* [Task brief]:
Within these entries, how many lines contain the word "Политика"? Answer with the number alone.

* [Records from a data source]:
——————————

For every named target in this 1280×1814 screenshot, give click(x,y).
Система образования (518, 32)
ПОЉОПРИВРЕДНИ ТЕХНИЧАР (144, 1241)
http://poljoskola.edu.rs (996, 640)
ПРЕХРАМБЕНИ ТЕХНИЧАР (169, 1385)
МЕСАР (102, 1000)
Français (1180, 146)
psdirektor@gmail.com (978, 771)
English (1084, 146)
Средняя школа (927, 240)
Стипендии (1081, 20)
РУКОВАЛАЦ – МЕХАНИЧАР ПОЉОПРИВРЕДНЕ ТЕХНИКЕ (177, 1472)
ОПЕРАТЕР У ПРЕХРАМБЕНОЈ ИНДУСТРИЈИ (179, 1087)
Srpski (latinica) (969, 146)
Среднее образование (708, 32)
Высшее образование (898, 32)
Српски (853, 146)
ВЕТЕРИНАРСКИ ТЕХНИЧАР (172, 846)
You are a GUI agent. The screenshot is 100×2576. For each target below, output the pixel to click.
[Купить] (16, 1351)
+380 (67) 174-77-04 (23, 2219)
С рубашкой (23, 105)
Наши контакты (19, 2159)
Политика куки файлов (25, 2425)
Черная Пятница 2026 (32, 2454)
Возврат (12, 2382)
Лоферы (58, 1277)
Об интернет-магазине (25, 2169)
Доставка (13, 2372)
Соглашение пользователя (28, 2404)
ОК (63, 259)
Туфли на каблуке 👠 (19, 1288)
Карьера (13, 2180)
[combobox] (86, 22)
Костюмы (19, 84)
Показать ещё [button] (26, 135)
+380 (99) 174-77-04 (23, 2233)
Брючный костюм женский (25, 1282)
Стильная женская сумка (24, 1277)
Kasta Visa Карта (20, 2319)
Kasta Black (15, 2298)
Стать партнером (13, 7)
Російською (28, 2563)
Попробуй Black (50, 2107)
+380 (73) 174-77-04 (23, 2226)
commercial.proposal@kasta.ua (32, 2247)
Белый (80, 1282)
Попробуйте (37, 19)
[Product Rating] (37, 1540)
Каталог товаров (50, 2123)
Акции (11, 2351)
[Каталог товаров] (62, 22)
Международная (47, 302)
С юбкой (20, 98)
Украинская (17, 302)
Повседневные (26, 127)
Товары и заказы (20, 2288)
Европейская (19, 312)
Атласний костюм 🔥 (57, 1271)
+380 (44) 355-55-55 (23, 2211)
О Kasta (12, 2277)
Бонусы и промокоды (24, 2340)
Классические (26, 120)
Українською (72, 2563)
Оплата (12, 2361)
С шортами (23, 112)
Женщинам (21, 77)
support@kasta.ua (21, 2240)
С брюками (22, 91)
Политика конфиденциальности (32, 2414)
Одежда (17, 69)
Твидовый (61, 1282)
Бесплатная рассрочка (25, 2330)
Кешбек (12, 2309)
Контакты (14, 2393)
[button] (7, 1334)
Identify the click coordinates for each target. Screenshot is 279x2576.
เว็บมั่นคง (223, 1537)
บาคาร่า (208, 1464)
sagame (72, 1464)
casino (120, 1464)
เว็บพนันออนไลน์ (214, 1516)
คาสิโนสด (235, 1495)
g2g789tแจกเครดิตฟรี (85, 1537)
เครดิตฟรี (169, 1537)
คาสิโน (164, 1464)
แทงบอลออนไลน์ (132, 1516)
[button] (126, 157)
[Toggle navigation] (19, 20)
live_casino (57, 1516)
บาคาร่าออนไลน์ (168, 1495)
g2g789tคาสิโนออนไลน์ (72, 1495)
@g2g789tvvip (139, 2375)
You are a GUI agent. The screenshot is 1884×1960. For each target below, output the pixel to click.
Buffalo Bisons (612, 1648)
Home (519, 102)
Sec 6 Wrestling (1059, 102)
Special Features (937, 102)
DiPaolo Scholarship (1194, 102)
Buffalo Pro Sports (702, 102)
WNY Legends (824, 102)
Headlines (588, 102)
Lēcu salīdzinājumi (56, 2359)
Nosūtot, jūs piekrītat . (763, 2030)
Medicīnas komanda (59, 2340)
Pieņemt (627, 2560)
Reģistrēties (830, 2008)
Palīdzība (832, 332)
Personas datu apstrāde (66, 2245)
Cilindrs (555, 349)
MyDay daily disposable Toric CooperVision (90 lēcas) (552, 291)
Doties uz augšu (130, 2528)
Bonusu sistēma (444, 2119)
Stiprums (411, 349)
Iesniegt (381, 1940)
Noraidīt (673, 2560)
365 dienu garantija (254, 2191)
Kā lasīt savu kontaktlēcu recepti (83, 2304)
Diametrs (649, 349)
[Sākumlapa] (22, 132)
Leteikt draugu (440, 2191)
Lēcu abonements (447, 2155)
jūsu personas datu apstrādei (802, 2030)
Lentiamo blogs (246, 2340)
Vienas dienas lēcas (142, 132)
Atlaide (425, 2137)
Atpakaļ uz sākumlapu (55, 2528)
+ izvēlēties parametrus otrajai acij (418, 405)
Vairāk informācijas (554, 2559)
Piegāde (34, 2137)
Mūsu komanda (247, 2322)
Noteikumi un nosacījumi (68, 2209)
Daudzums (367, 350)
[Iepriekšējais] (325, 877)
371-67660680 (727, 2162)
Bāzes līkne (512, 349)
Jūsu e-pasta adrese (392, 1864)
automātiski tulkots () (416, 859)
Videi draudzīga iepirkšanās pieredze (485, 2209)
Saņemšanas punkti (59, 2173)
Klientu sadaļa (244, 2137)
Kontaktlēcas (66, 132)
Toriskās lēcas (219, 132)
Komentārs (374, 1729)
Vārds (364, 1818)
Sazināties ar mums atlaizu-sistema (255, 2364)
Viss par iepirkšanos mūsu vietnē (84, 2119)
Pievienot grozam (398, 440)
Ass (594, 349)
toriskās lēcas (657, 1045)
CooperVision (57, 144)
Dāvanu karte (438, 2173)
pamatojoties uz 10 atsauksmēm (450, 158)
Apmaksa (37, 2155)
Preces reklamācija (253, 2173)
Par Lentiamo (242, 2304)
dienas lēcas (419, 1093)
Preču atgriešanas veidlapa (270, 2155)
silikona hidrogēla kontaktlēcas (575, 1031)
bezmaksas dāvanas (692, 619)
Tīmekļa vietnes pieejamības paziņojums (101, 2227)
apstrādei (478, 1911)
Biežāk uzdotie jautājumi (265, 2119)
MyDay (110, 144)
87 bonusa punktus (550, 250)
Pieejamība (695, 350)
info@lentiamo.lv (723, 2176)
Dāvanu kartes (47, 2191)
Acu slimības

——————————

* [Written response]:
2